Task item — Return the entries below exactly as written.
[Provided records]
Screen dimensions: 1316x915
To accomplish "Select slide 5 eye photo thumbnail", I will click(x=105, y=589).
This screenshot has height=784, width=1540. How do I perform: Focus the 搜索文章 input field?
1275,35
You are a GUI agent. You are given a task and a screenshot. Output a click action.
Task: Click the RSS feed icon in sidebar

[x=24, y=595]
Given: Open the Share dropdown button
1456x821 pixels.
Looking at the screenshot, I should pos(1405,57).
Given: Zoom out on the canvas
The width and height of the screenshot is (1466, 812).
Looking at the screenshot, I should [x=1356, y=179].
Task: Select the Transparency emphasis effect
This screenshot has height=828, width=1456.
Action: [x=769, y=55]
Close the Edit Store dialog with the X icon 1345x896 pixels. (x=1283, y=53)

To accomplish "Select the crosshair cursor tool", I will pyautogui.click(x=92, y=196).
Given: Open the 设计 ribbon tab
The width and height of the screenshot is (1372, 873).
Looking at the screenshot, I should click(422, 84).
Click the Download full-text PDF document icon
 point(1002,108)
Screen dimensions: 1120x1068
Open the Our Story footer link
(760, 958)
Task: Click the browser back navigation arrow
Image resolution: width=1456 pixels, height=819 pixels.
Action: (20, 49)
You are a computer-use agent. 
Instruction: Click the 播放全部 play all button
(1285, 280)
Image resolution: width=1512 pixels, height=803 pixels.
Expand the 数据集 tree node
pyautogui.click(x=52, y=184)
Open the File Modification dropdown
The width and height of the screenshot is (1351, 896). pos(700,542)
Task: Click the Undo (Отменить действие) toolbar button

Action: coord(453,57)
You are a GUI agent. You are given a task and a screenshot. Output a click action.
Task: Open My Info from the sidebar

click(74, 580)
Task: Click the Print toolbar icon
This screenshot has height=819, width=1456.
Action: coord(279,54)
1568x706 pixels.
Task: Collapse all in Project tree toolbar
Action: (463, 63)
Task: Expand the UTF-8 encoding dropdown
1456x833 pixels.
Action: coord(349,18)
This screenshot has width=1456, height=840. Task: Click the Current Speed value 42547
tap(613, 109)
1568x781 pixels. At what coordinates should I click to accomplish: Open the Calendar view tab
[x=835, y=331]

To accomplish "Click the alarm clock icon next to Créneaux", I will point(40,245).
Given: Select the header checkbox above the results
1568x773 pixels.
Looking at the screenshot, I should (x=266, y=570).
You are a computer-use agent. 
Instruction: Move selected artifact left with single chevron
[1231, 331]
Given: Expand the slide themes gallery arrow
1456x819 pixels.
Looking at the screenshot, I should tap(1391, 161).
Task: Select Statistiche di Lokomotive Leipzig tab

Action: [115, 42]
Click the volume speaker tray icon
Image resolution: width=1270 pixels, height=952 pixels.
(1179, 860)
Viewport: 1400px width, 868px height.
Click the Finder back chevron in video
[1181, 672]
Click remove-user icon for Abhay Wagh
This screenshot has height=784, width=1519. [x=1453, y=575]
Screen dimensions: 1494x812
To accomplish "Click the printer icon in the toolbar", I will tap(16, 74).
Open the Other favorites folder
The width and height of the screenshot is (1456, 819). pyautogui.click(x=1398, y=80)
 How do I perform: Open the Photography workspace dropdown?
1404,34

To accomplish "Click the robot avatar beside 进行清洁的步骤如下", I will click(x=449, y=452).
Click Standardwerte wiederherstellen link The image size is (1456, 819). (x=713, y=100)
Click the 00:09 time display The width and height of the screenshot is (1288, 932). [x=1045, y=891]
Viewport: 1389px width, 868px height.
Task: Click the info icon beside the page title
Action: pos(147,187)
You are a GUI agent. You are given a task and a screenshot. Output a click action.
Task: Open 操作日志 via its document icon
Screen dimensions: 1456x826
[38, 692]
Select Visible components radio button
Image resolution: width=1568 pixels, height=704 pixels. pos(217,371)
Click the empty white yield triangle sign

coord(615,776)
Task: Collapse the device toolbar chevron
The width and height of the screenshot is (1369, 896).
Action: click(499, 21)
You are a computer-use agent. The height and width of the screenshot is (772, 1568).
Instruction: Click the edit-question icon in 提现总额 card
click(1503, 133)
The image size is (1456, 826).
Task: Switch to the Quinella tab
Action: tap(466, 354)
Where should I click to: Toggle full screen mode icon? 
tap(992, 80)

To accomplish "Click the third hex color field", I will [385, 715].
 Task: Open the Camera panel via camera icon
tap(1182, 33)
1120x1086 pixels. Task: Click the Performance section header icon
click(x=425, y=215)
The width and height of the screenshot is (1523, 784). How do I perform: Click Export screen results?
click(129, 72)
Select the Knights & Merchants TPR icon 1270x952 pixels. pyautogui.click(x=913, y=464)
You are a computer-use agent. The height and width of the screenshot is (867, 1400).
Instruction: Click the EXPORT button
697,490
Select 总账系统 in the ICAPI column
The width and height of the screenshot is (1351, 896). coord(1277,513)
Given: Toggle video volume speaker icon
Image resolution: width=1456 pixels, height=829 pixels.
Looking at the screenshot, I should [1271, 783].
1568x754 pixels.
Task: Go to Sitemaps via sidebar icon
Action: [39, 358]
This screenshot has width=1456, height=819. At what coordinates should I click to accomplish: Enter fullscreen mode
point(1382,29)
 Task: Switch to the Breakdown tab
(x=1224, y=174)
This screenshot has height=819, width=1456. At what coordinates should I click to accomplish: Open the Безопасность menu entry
[/Provided records]
Your response —
Screen dimensions: 1316x915
To accomplish "Select slide 5 eye photo thumbnail", I will click(x=105, y=589).
This screenshot has height=784, width=1540. How do I perform: Focus the 搜索文章 input field?
1275,35
You are a GUI agent. You are given a task and a screenshot. Output a click action.
Task: Click the RSS feed icon in sidebar

[x=24, y=595]
Given: Open the Share dropdown button
1456x821 pixels.
Looking at the screenshot, I should pos(1405,57).
Given: Zoom out on the canvas
The width and height of the screenshot is (1466, 812).
Looking at the screenshot, I should [x=1356, y=179].
Task: Select the Transparency emphasis effect
This screenshot has height=828, width=1456.
Action: [x=769, y=55]
Close the Edit Store dialog with the X icon 1345x896 pixels. (x=1283, y=53)

To accomplish "Select the crosshair cursor tool", I will pyautogui.click(x=92, y=196).
Given: Open the 设计 ribbon tab
The width and height of the screenshot is (1372, 873).
Looking at the screenshot, I should click(422, 84).
Click the Download full-text PDF document icon
 point(1002,108)
Screen dimensions: 1120x1068
Open the Our Story footer link
(760, 958)
Task: Click the browser back navigation arrow
Image resolution: width=1456 pixels, height=819 pixels.
Action: (20, 49)
You are a computer-use agent. 
Instruction: Click the 播放全部 play all button
(1285, 280)
Image resolution: width=1512 pixels, height=803 pixels.
Expand the 数据集 tree node
pyautogui.click(x=52, y=184)
Open the File Modification dropdown
The width and height of the screenshot is (1351, 896). pos(700,542)
Task: Click the Undo (Отменить действие) toolbar button

Action: coord(453,57)
You are a GUI agent. You are given a task and a screenshot. Output a click action.
Task: Open My Info from the sidebar

click(74, 580)
Task: Click the Print toolbar icon
This screenshot has height=819, width=1456.
Action: coord(279,54)
1568x706 pixels.
Task: Collapse all in Project tree toolbar
Action: (463, 63)
Task: Expand the UTF-8 encoding dropdown
1456x833 pixels.
Action: coord(349,18)
This screenshot has width=1456, height=840. Task: Click the Current Speed value 42547
tap(613, 109)
1568x781 pixels. At what coordinates should I click to accomplish: Open the Calendar view tab
[x=835, y=331]

To accomplish "Click the alarm clock icon next to Créneaux", I will point(40,245).
Given: Select the header checkbox above the results
1568x773 pixels.
Looking at the screenshot, I should (x=266, y=570).
You are a computer-use agent. 
Instruction: Move selected artifact left with single chevron
[1231, 331]
Given: Expand the slide themes gallery arrow
1456x819 pixels.
Looking at the screenshot, I should tap(1391, 161).
Task: Select Statistiche di Lokomotive Leipzig tab

Action: [115, 42]
Click the volume speaker tray icon
Image resolution: width=1270 pixels, height=952 pixels.
(1179, 860)
Viewport: 1400px width, 868px height.
Click the Finder back chevron in video
[1181, 672]
Click remove-user icon for Abhay Wagh
This screenshot has height=784, width=1519. [x=1453, y=575]
Screen dimensions: 1494x812
To accomplish "Click the printer icon in the toolbar", I will tap(16, 74).
Open the Other favorites folder
The width and height of the screenshot is (1456, 819). pyautogui.click(x=1398, y=80)
 How do I perform: Open the Photography workspace dropdown?
1404,34

To accomplish "Click the robot avatar beside 进行清洁的步骤如下", I will click(x=449, y=452).
Click Standardwerte wiederherstellen link The image size is (1456, 819). (x=713, y=100)
Click the 00:09 time display The width and height of the screenshot is (1288, 932). [x=1045, y=891]
Viewport: 1389px width, 868px height.
Task: Click the info icon beside the page title
Action: pos(147,187)
You are a GUI agent. You are given a task and a screenshot. Output a click action.
Task: Open 操作日志 via its document icon
Screen dimensions: 1456x826
[38, 692]
Select Visible components radio button
Image resolution: width=1568 pixels, height=704 pixels. pos(217,371)
Click the empty white yield triangle sign

coord(615,776)
Task: Collapse the device toolbar chevron
The width and height of the screenshot is (1369, 896).
Action: click(499, 21)
You are a computer-use agent. The height and width of the screenshot is (772, 1568).
Instruction: Click the edit-question icon in 提现总额 card
click(1503, 133)
The image size is (1456, 826).
Task: Switch to the Quinella tab
Action: tap(466, 354)
Where should I click to: Toggle full screen mode icon? 
tap(992, 80)

To accomplish "Click the third hex color field", I will [385, 715].
 Task: Open the Camera panel via camera icon
tap(1182, 33)
1120x1086 pixels. Task: Click the Performance section header icon
click(x=425, y=215)
The width and height of the screenshot is (1523, 784). How do I perform: Click Export screen results?
click(129, 72)
Select the Knights & Merchants TPR icon 1270x952 pixels. pyautogui.click(x=913, y=464)
You are a computer-use agent. The height and width of the screenshot is (867, 1400).
Instruction: Click the EXPORT button
697,490
Select 总账系统 in the ICAPI column
The width and height of the screenshot is (1351, 896). coord(1277,513)
Given: Toggle video volume speaker icon
Image resolution: width=1456 pixels, height=829 pixels.
Looking at the screenshot, I should [1271, 783].
1568x754 pixels.
Task: Go to Sitemaps via sidebar icon
Action: [39, 358]
This screenshot has width=1456, height=819. At what coordinates should I click to accomplish: Enter fullscreen mode
point(1382,29)
 Task: Switch to the Breakdown tab
(x=1224, y=174)
This screenshot has height=819, width=1456. At what coordinates should I click to accomplish: Open the Безопасность menu entry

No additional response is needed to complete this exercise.